## Text block
The novel is set in the year 4512, when humans have achieved spaceflight faster than the speed of light, along with nanotechnology. Gravity Dreams centers around main character, Tyndel, who was raised in Dorcha, whose culture uses the philosophy of Dzin as a means of social control. Dzin preaches that what you see is, and not to ask questions that a scientist normally would. Tyndel is a master of Dzin. One day he is attacked and infected with nanites. This brands him as a 'Demon' because Dorcha has rejected technology, as the cause of a major ecological collapse centuries before.
After escaping from prison, Tyndel returns to his wife, and sees her killed by the people who he thought were meant to protect her. After taking revenge by killing the man who infected him with the nanites, Tyndel flees north to the "Demon Nation" of Rykasha, which still retains high technology and uses nanites.
He is taken to a medical facility after experiencing weird lights across his vision, and told that he was infected with an ancient strain of nanites that would have killed him. They are replaced with more balanced nanites adjusted to his system. He is introduced to his handler Cerrelle, who explains that it is her duty to help him adjust to their society and become a productive citizen so that he can repay his debt for their help.

## Raw data
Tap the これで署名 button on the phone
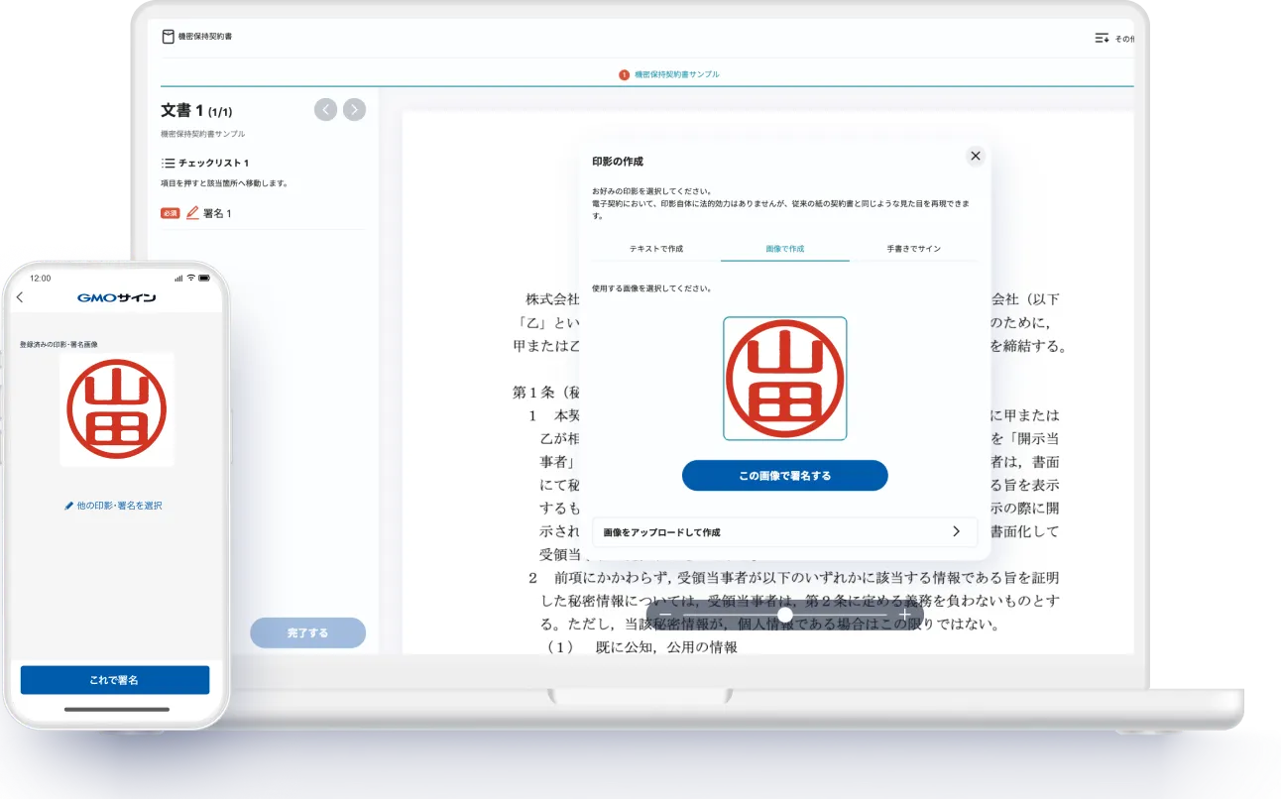This screenshot has width=1281, height=799. pos(116,680)
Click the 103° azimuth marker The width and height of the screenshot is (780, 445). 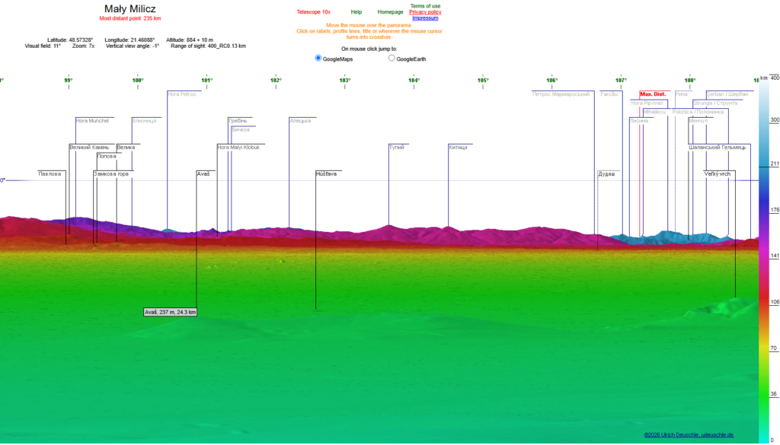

## Activity list
#1 Reproduce the Gravity Dreams plot summary word for word, starting at "After escaping from" and ending at "for their help.".
#2 Write the next part of the Gravity Dreams plot summary, picking up after its final sentence.

## Expected outputs
#1
After escaping from prison, Tyndel returns to his wife, and sees her killed by the people who he thought were meant to protect her. After taking revenge by killing the man who infected him with the nanites, Tyndel flees north to the "Demon Nation" of Rykasha, which still retains high technology and uses nanites.
He is taken to a medical facility after experiencing weird lights across his vision, and told that he was infected with an ancient strain of nanites that would have killed him. They are replaced with more balanced nanites adjusted to his system. He is introduced to his handler Cerrelle, who explains that it is her duty to help him adjust to their society and become a productive citizen so that he can repay his debt for their help.

#2
Tyndel is riddled with guilt over his wife's death and sees many of her attributes in Cerrelle. He believes the system should care for him, even though he knows that on a social level that is not possible. He rejects everything he is offered, but slowly learns more about the world he now lives in, which clashes with the views inculcated by his training. Cerrelle forces him to question his beliefs in Dzin, and why its teachings oppose technology.
Tyndel is meant to start training as a web jockey, able to pilot faster-than-light ships. He rejects this training and is instead transported to Omega Eridiani, where he spends three years in a menial job, low in the Rykasha social ladder. Cerrelle attempts to entice him back and they quarrel over what he really wants. Tyndel gets involved with a colleague, and when she dies in an accident, he begins to question his choices, eventually requesting to return to web-jockey training.
He undergoes extreme training to improve his physical condition, and repairs his relationship with Cerrelle, while also beginning to again experience distorted vision.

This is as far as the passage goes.